SOS appeals Obama v. Husted to U.S. Supreme Court

Ohio Secretary of State Jon Husted will appeal to the U. S. Supreme Court a court ruling overturning the ban on in-person early voting during the three days before Election Day.

The case was brought by Obama for America, the Democratic National Committee, and Ohio Democratic Party after Secretary Husted issued a directive closing polling places that weekend in order to ensure uniform voting hours across the state.

Last Friday, a federal appeals court ruled that local election boards have the authority to open their early vote centers during those disputed days if they so desire. But part of the original lawsuit was the lack of uniformity in voting hours with Democrats complaining that their votes were being suppressed because some traditionally Democrat-leaning counties had voted not to be open those days while several Republican-leaning counties voted to have early voting hours those days.

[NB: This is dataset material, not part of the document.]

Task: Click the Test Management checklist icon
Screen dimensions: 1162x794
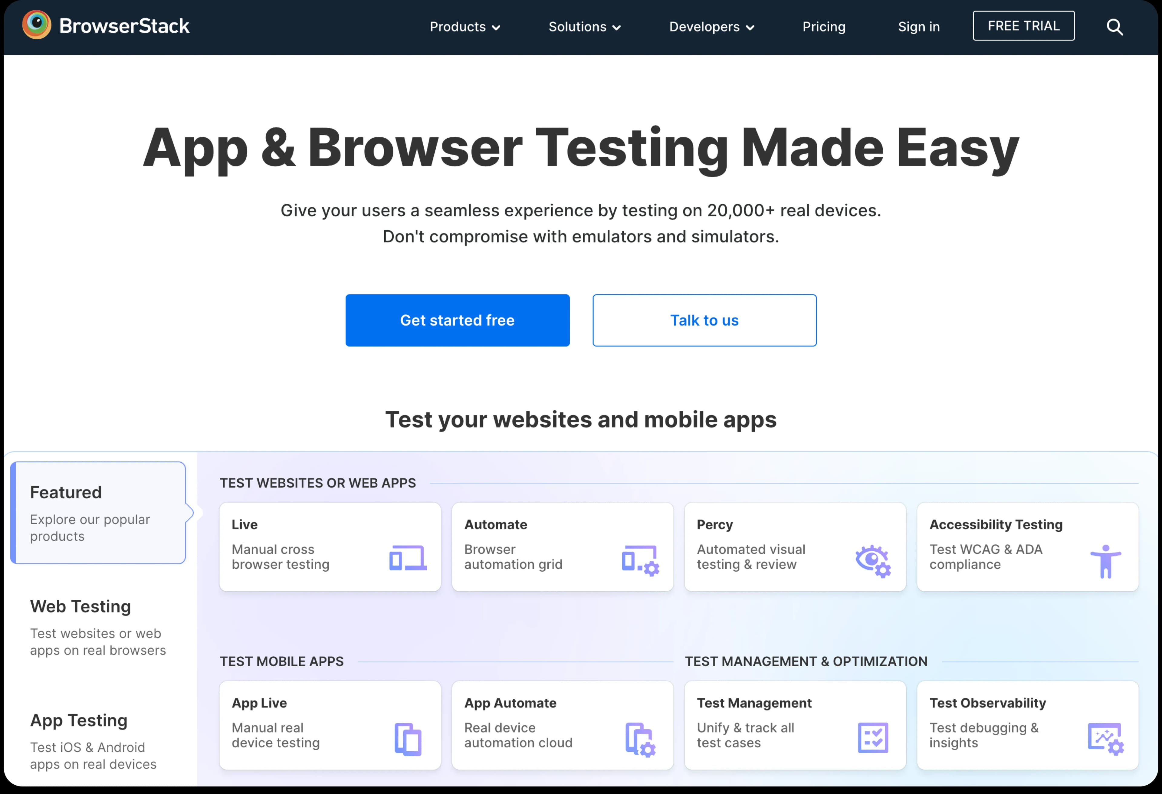Action: click(874, 737)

Here is the Press Release:


Pledges that whatever the outcome, Ohio voting hours will be uniform statewide

COLUMBUS - Secretary of State Jon Husted today announced that he will ask the U.S. Supreme Court to make the final determination on whether the General Assembly of the State of Ohio or the federal courts should set Ohio election laws. Husted will be appealing the Friday decision by the Sixth Circuit Court of Appeals in Obama v. Husted. Regarding this decision, all of the following may be attributed to Secretary Husted:

"This is an unprecedented intrusion by the federal courts into how states run elections and because of its impact on all 50 states as to who and how elections will be run in America we are asking the Supreme Court to step in and allow Ohioans to run Ohio elections.

"This ruling not only doesn't make legal sense, it doesn't make practical sense. The court is saying that all voters must be treated the same way under Ohio law, but also grants Ohio's 88 elections boards the authority to establish 88 different sets of rules. That means that one county may close down voting for the final weekend while a neighboring county may remain open. How any court could consider this a remedy to an equal protection problem is stunning.

"As a swing state, we in Ohio expect to be held to a high standard and level of scrutiny when it comes to elections. However, it's troubling that the federal courts have failed to recognize that there isn't another state in the union which can claim Ohio's broad menu of voting options and opportunity to vote. In Ohio, ALL voters already have at least 230 hours available to vote in person prior to Election Day, ALL registered voters received an application to vote by mail and ALL voters still have the ability to vote during the 13-hour window on Election Day itself.

"While I will be asking the U.S. Supreme Court to uphold Ohio law through the appeals process, the last thing I want to see is a non-uniform system where voters will be treated differently in all 88 counties.

"Since some boards of elections have already started to take action on hours of operation for the three days before Election Day, I am going to take time to consult with all 88 counties before crafting a directive to set uniform hours should the state not be successful upon appeal."